Friday, November 4, 2011

Random Shots: The Wheel of Time turns, and Ages come and pass

  • I briefly alluded to this in regards to the annoucement that Diablo III would be free to WoW annual pass subscribers, but I think it deserves its own post. Very likely, if reports are to be believed, the Golden Age of the MMO is coming to an end.

  • Don't panic.

  • (I've used that joke before, right?)

  • The thing to keep in mind is that this is the natural evolution of any cultural phenomenon. It is a cycle that has repeated time and again in gaming. Board wargaming had its hayday in 1970s. Tabletop role-playing games were huge in the 1980s. Collectable card games were everywhere in the 1990s. None of these genres are the colossi that they once were. Neither is the Nindento Wii. And so too will go the MMO.

  • People try to blame the games, the companies, or even their fellow players for the loss of popularity. However each of these genres exploded because they caught the attention of the mainstream for a time. People bought and played Dungeons & Dragons, Magic: The Gathering, and World of Warcraft who had no intention of looking at anything else. They were caught up in the cultural zeitgeist and were done when it passed. That is what the golden age of each of these genres looks like.

  • Some people will tell you that games in these dead genres have never been better. They may be niche games instead of mainstream, but they are still around for those of us who care about them. The same thing will happen with MMOs. We may never again see a WoW sized juggernaut. But in a way, we don't want that again. If real innovation is to take place, we need the people making MMOs to do it because they love games, not because they love money.

© 2011 Marty Runyon. All rights reserved.
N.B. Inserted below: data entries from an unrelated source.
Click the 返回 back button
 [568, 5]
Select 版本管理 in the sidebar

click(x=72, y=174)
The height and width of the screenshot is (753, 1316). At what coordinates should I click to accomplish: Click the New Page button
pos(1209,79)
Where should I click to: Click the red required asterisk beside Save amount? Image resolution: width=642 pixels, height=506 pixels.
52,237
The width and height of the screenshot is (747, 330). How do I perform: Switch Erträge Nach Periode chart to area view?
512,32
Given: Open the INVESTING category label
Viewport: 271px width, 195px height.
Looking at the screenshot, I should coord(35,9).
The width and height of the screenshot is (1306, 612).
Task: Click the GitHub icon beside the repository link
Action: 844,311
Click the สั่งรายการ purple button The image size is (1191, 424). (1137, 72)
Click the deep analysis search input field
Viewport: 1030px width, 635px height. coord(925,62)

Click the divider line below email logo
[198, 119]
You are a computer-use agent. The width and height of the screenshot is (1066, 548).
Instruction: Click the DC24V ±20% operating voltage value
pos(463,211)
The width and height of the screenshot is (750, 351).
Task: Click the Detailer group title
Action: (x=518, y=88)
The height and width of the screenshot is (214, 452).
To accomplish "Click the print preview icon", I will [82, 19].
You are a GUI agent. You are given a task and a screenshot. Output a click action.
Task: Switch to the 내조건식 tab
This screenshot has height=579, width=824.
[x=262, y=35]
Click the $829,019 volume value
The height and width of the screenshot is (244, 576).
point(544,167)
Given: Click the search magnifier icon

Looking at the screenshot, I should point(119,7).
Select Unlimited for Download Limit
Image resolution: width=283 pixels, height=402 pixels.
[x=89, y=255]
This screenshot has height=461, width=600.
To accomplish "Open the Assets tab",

  1. I don't think Free to Try MMOs have hit their zenith yet. The zenith they reach may involve games so shallow that they will interest few of us oldtimers (see Club Penguin). In terms of games we geezers care about, I suspect we will see more niche designs explored by smallish studios in the next decade or so. In some cases, niche designs we like but no one else much seems to care about will flourish to a greater degree than they ever could now.

    That's sort of exactly what happened with board games. The diversity of products available from small publishers currently on the market is remarkable. Even the big boys like WoC are starting to stepin.

    One genre that I really have always dug is RPG-"board game" hybrids. Talisman is on the boardgame side of that, Warhammer Quest was closer to the PnP RPG sided of it...but still clearly a board game. Now we see Runebound, Cuthulu (a co-op RPG BG hybrid), revamped Talisman, and even "The Legend of Drizzt" which is mechanically very similar to Warhammer Quest in several key ways.

    This is one random example of a subgenre, but the selection of neat boardgames that I find fun is more diverse than at any time other I have been alive. The big boys losing interest in your hobby is more than likely a good thing.

  2. Yeah, you've pretty much just described life. To be honest, I don't understand how some gamers who've been around longer than I have aren't used to seeing this already. Even I look back on my life now and see a ton of things where I'm like, "aww, those were the days," or "I wish things could still be like that" and it's not just games, it's everything. But people age, new generations come and go, tastes change, and technology evolves. Like I said, life!

  3. That's easy, GC, it's because they don't want to see it.